Blog Transition To Hugo

I am in the middle of transitioning this blog from WordPress to Hugo. I will do a more lengthy write-up about the why, as this is still a work in progress, and more importantly I’m still learning the ropes about static site generators, GitHub, and even the command line.

Yup, that’s me! Always been a GUI and WYSIWYG person, and so all of this is alien to me, not to mention hard work. But it is also at the same time very exciting, and personally I’m always looking forward to learning new things, so this was an opportunity hard to pass up on. But be warned, there are parts of this website not fully functional yet.

For years (more specifically since 2004) I have been a WordPress user, and it has been a CMS that I have been completely sold on. I have built and run several businesses on it, invested heavily in it, and have a plethora of premium themes and plug-ins that I have purchased over the years.

However, my new form of blogging a.k.a. microblogging isn’t a business and doesn’t need the heavy artillery of a WordPress CMS going into it. Also, since returning to blogging from January of this year (2018, if you’re reading this later), while I have been using WordPress for a number of my sites and blogs, I have also been extremely cognizant of the fact that as a CMS it is an overkill.

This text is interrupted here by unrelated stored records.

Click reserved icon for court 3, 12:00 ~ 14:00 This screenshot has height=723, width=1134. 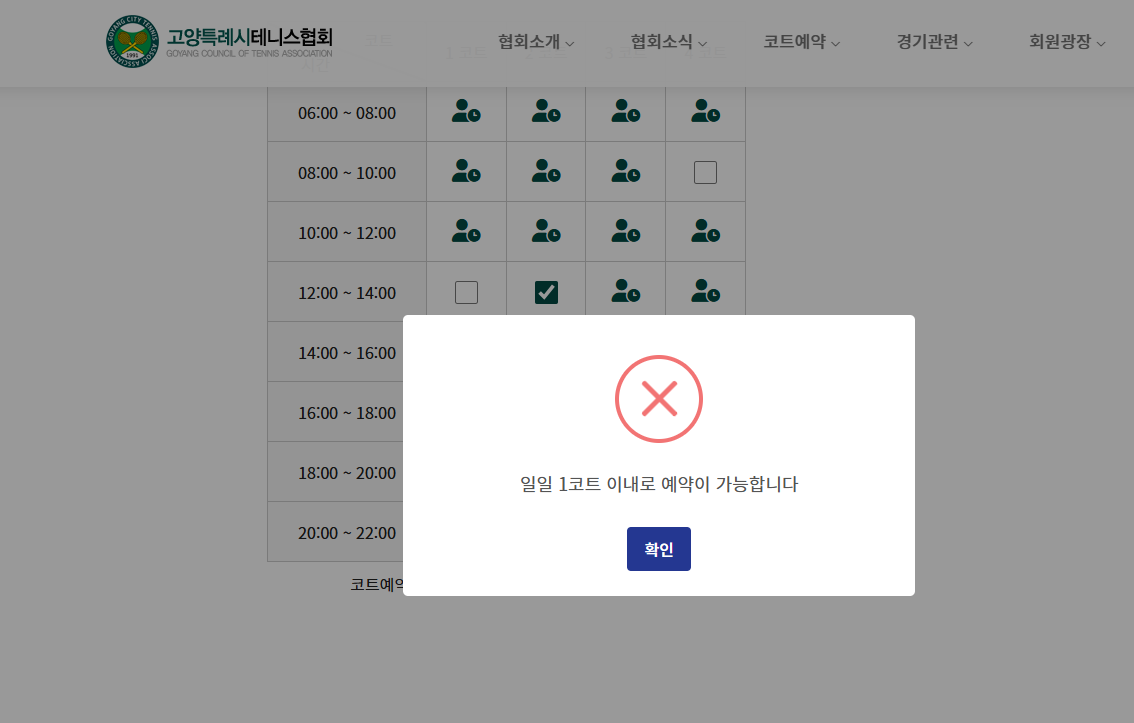coord(626,292)
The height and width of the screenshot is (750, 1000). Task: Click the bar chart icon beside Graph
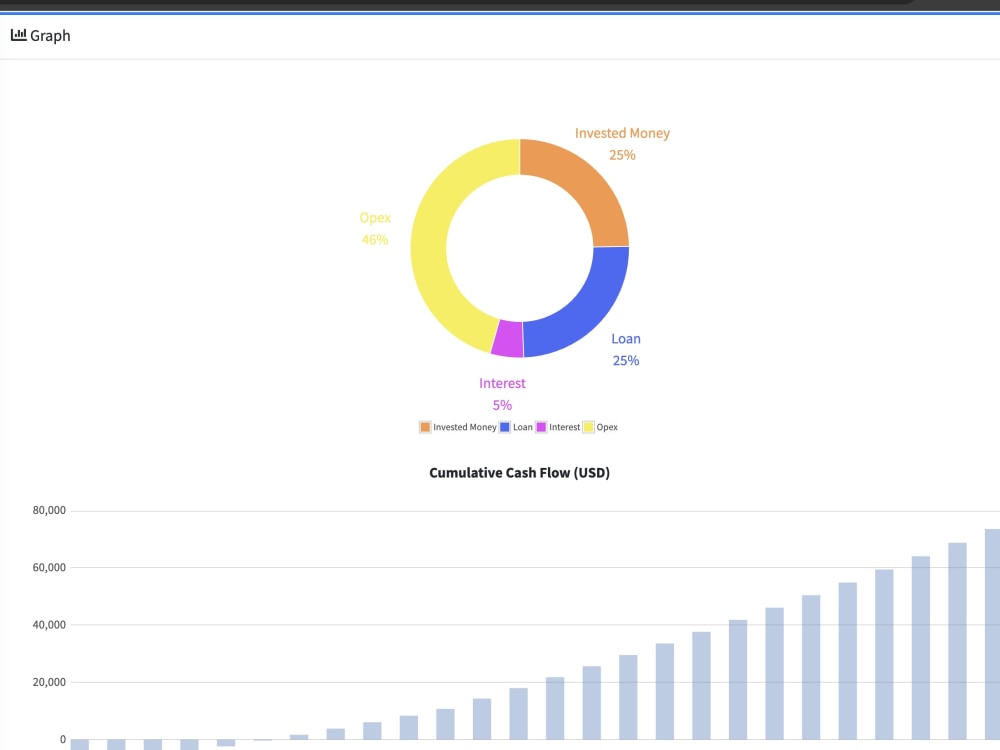tap(19, 35)
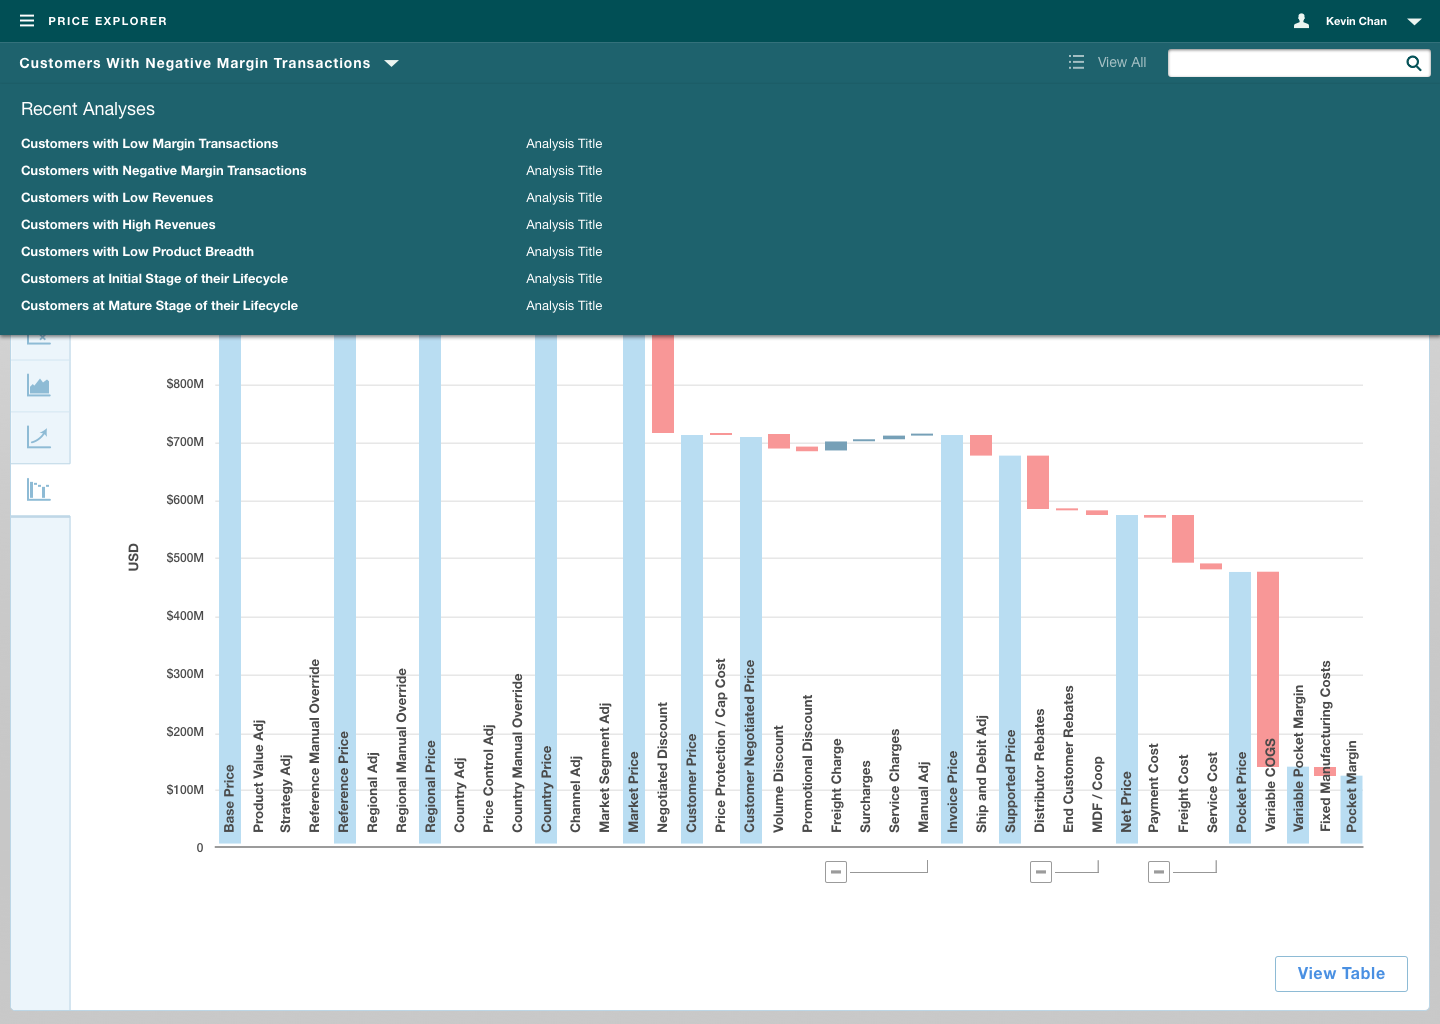Image resolution: width=1440 pixels, height=1024 pixels.
Task: Open Customers with Low Product Breadth
Action: click(137, 252)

I have often thought that I am bringing a bazooka when all I need is a toothpick. Finally, after upgrading my 8th blog for the Nth time I’d had enough and wanted something that was more hands off in terms of maintenance and upkeep.

I did some googling, discovered the world of static site generators, and here we are.

Now I am running Abraham’s Microblog on Hugo, and I’m also moving my other blogs over to either Hugo or exploring other static site generators like Jekyll, Hexo, etc. The only problem is the availability of choice, I believe there are over a 100 static site generators available and counting.

Do note however that it’s not a walk in the park, and most static site generators will require some coding chops, and the more complex parts will need you to be a web developer. If you get stuck (and you will), you will be on your own or you will have to pony up to hire a developer.

But if you have the coding chops, you will certainly enjoy the next level of challenge.